Retype the line with "222x176 pixels." exactly. Then retype every line after it through the end of the entries below, and nothing more, leaving out pictures.

- [GIVEN RECORDS]:

#####

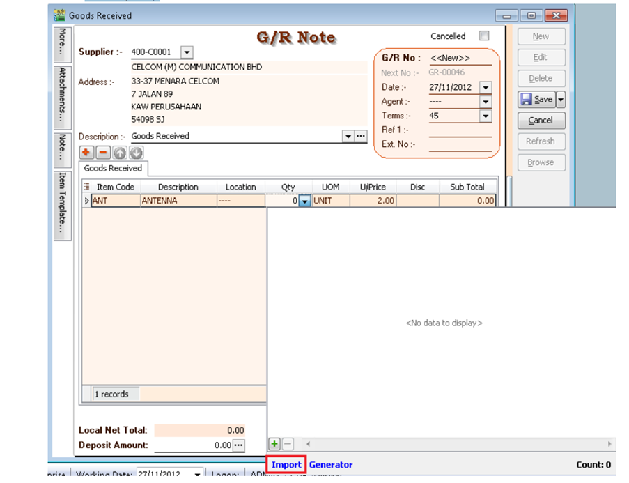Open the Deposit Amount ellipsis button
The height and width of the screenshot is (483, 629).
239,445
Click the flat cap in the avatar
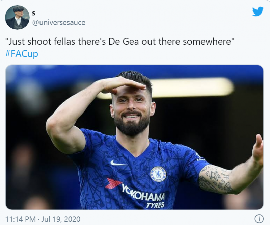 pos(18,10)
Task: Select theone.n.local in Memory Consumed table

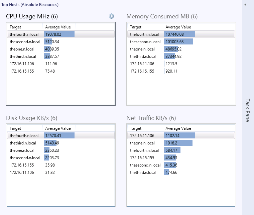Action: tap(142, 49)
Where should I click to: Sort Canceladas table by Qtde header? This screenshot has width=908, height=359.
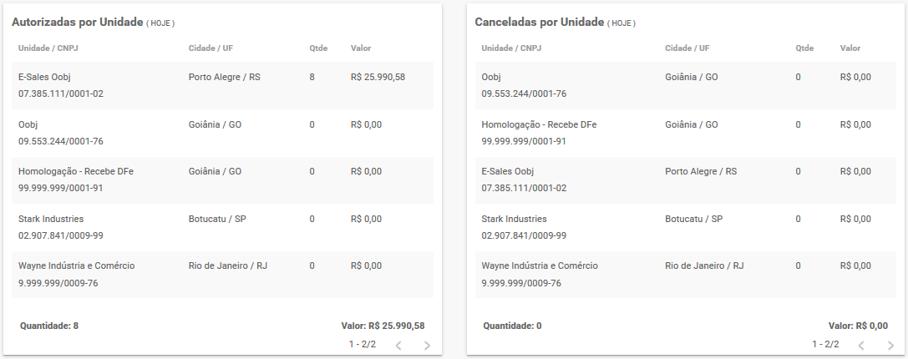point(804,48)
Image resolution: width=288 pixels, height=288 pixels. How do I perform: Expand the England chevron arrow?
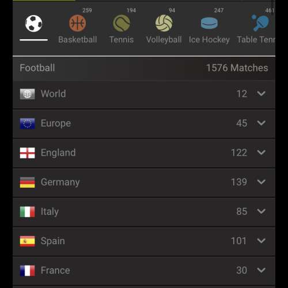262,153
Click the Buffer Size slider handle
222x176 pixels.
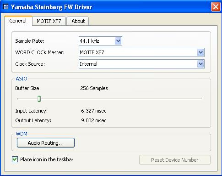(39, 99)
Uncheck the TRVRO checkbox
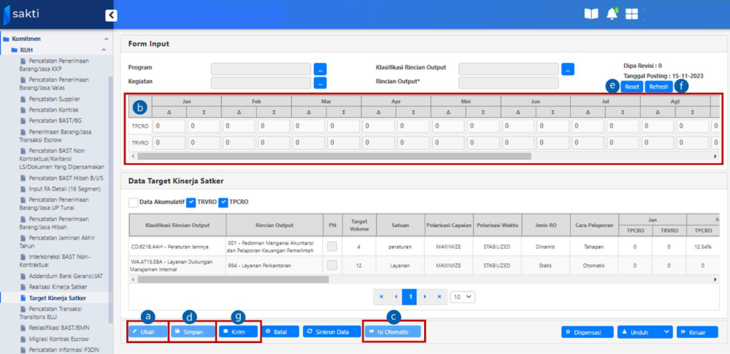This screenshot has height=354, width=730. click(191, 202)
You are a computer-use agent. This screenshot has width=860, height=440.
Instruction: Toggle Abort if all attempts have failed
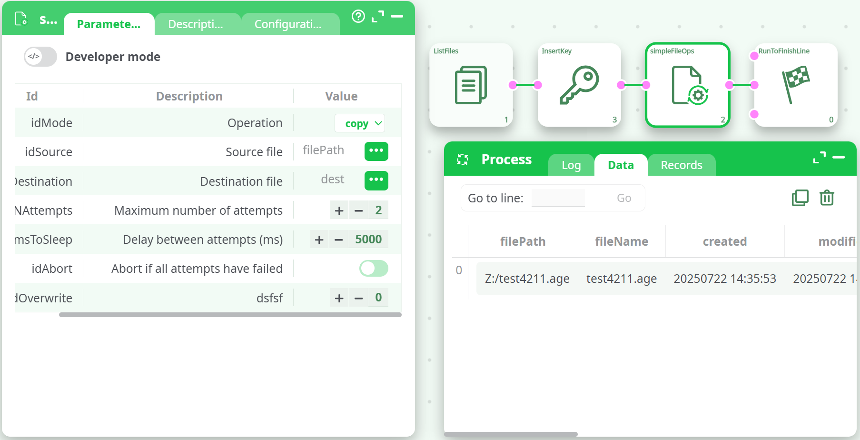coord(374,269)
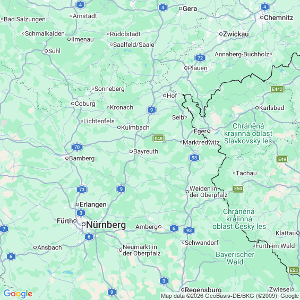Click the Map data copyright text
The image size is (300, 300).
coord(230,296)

#####

- [COMPLETED TASK]:
222x176 pixels.
(39, 99)
Uncheck the TRVRO checkbox
This screenshot has height=354, width=730. click(191, 202)
You are a computer-use agent. This screenshot has width=860, height=440.
Instruction: Toggle Abort if all attempts have failed
coord(374,269)
Click the Map data copyright text
The image size is (300, 300).
coord(230,296)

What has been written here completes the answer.